Mass spectrometry-based proteomics studies proteins in complex biological mixtures. Statistical experimental design and analysis are key for this field, as they allow us to reduce bias and inefficiencies, distinguish the systematic variation from random artifacts, and maximize the reproducibility of the results. The talk will discuss strategies for leveraging modern statistical and machine learning techniques for design and interpretation of these experiments. We will show that approaches that specifically account for the properties of these data improve upon the standard off-the-shelf statistical and machine learning methods. Finally, the talk will overview the implementations of the specialized methods in the open-source software developed by our lab.

Tilmann Weber

DTU Biosustain, Lyngby

"Mining soils for drugs (and more…) -
Integrating Informatics and Metabolic Engineering for the discovery of novel Natural Products"


Genome analyses of many microorganisms but also higher organisms indicate that the genetic potential to synthesize specialized metabolites is far beyond the number of molecules observed in traditional screenings. With the availability of cheap and easy-to-obtain whole genome sequences, in silico genome mining has become an indispensable tool to complement the classical chemistry-centered approach to identify and characterize novel secondary / specialized metabolites.
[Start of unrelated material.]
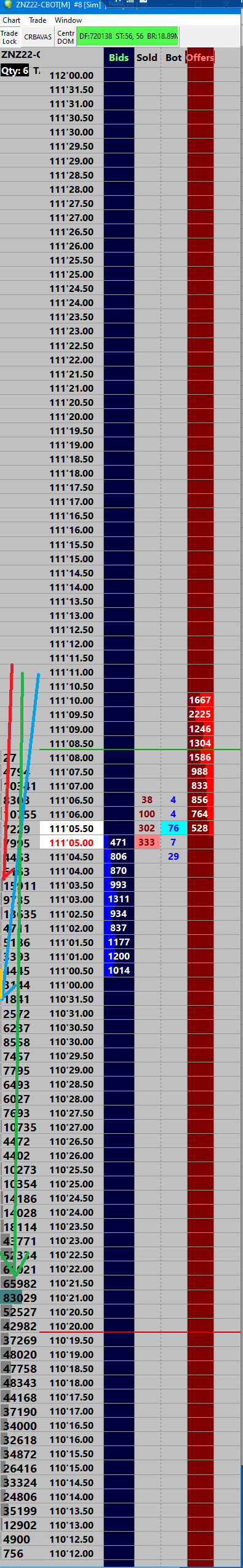Click the 1667 offer cell at 111'10.00
Viewport: 243px width, 1568px height.
(x=200, y=700)
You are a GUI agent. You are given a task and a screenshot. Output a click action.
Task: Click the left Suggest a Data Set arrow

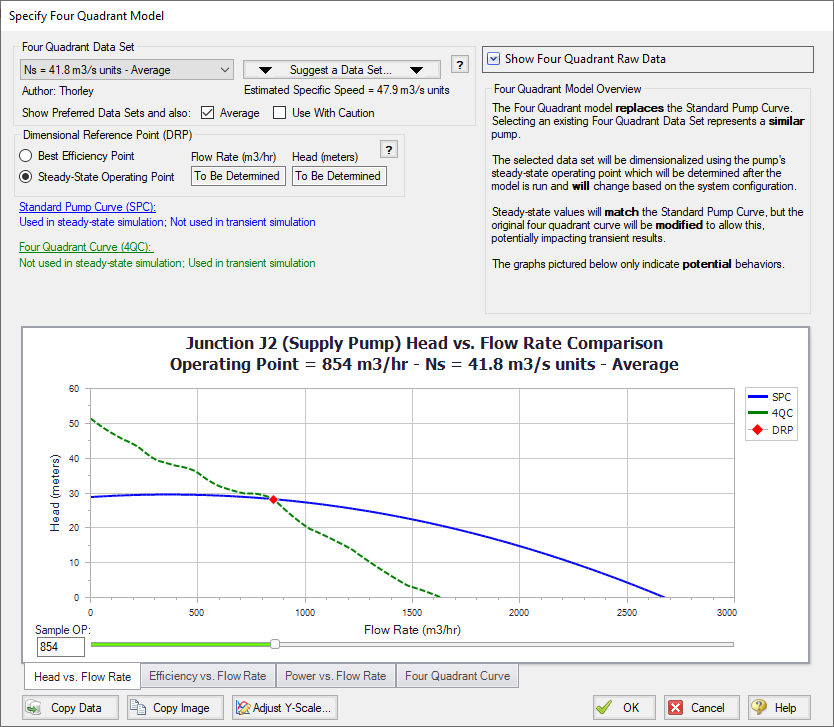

Since the initial release in 2011, the open source genome mining pipeline antiSMASH(1) (https://antismash.secondarymetabolites.org), which we develop in collaboration with the group of M. Medema (U. Wageningen, Netherlands) and many international contributors, has become one of the most widely used tools. We are currently working on version 7 of antiSMASH, including the detection of novel BGC families, new visualizations and further improvement. Specialist and non-specialist users can easily analyze genomic sequences for the presence of secondary metabolite biosynthetic gene clusters with antiSMASH.  

To provide extensive analysis options of the data generated with antiSMASH, we have extended the framework with several databases (2-4). The antiSMASH database, (https://antismash-db.secondarymetabolites.org/)(2), contains 147,517 high quality BGC regions from 388 archaeal, 25,236 bacterial and 177 fungal “high-quality” genomes.  

These genome mining technologies build the foundation of further in silico studies towards a more comprehensive “Genome Analytics” platform, which we use to streamline our natural product discovery and characterization efforts.  

Albeit streptomycetes are studied for many decades as proficient producers of bioactive compounds, there are still severe limitations concerning efficiency of mutagenesis protocols that often hamper systems metabolic engineering and Synthetic Biology approaches. We have therefore developed an extensive CRISPR/Cas9-based toolkit (5-8) for streptomycetes that now also includes tools that utilize multiplexing and DSB-free base editing technology to highly effectively engineer actinomycetes.